Исходный текст:
>>>>>
Приехав в Баку, 19 июля Киров присутствовал на заседании Политбюро, а 20 июля на совместном заседании Политбюро и Оргбюро ЦК АКП. Впрочем, ни то ни другое ничего не решили за неявкой Левона Мирзояна.
Новый лидер «бакинцев» пришел 24 июля и во время обсуждения даты созыва очередного пленума произнес: «Созыв пленума необходим… ЦК не руководит и не влияет на работу… в самом ЦК неизвестно, кто секретарь. В настоящее время там четыре секретаря… Помимо этого имеется ряд важных экономических вопросов, которыми ЦК сейчас не занимается…» Прямой выпад против Г.Н. Каминского, верного сторонника Нариманова, спровоцировал спор о персональных достоинствах секретаря ЦК. Мирзояна поддержали Джабиев, Егоров и наркоминдел Гусейнов, в один голос подтвердившие: «Присутствие Каминского мешает работе. Если Каминского не будет, работу можно будет наладить». Вступился за Григория Наумовича один Нариманов. Впрочем, Каминский в раздражении выразил готовность «в течении 10 часов» покинуть Баку, будь на то воля ЦК.
В разгар возникшей перепалки Нариманов вдруг произнес:
– Давайте прекратим дальнейшие прения… Предлагаю товарищу Кирову принять завтра же дела ЦК, а товарищ Каминский займется работой в Совете.
Сергей Миронович сориентировался в ситуации мгновенно. Это – проверка! И не заглотнул наживку.
– После того, что я услышал на этом заседании, не считаю возможным для себя принять дела ЦК. И даже если будет постановление ЦК, считаю возможным не подчиняться этому постановлению. В конце концов, я нахожусь в распоряжении Кавбюро ЦК.
– А если это будет постановление Кавбюро?
– Кавбюро может это постановление пересмотреть!
<<<<<
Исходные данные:
>>>>>
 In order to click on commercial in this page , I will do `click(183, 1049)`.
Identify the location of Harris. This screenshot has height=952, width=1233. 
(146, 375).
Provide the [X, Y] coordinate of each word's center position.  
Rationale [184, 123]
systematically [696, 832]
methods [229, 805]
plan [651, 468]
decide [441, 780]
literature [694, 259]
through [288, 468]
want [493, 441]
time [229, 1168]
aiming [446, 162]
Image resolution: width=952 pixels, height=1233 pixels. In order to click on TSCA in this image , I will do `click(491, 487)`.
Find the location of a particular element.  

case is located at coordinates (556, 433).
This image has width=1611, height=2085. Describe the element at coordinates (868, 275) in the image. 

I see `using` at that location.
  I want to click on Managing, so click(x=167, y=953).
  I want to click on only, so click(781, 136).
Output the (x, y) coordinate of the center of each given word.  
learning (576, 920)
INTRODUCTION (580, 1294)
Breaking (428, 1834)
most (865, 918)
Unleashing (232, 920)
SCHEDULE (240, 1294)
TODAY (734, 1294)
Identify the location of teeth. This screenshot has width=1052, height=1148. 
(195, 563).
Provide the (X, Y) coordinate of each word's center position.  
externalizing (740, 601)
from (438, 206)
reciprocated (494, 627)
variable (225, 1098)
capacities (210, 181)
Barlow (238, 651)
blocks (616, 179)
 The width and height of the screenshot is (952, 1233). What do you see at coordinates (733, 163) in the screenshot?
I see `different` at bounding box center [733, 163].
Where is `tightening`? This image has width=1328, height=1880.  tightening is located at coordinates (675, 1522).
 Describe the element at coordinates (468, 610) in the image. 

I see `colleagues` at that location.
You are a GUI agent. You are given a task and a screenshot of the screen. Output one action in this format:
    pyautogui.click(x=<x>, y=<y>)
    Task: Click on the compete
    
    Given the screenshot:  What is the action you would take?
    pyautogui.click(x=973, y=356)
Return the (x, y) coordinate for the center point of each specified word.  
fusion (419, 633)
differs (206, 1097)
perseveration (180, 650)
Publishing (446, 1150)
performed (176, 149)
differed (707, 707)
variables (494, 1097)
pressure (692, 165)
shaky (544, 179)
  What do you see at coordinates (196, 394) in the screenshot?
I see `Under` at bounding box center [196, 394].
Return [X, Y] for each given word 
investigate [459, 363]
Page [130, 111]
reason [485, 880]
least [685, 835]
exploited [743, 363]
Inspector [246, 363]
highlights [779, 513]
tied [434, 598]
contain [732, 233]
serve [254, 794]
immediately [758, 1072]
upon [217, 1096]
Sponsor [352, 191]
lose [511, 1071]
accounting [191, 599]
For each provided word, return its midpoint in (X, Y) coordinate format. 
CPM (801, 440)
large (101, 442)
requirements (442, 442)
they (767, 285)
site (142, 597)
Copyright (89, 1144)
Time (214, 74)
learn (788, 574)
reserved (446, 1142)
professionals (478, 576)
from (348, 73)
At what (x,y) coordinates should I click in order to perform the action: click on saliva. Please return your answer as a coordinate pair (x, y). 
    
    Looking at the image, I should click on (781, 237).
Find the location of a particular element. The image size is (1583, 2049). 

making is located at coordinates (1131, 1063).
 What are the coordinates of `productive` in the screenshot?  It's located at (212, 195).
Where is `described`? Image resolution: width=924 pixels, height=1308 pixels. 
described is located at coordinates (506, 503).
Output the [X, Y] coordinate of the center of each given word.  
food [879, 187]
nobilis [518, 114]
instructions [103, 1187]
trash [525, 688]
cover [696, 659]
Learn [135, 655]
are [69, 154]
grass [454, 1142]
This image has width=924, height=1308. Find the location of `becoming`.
<<<<<
Требование: Верните дословно фрагмент текста о Кирове в Баку: всё, начиная со слов «В разгар возникшей» и вплоть до слов «распоряжении Кавбюро ЦК.».

Ответ ниже:
В разгар возникшей перепалки Нариманов вдруг произнес:
– Давайте прекратим дальнейшие прения… Предлагаю товарищу Кирову принять завтра же дела ЦК, а товарищ Каминский займется работой в Совете.
Сергей Миронович сориентировался в ситуации мгновенно. Это – проверка! И не заглотнул наживку.
– После того, что я услышал на этом заседании, не считаю возможным для себя принять дела ЦК. И даже если будет постановление ЦК, считаю возможным не подчиняться этому постановлению. В конце концов, я нахожусь в распоряжении Кавбюро ЦК.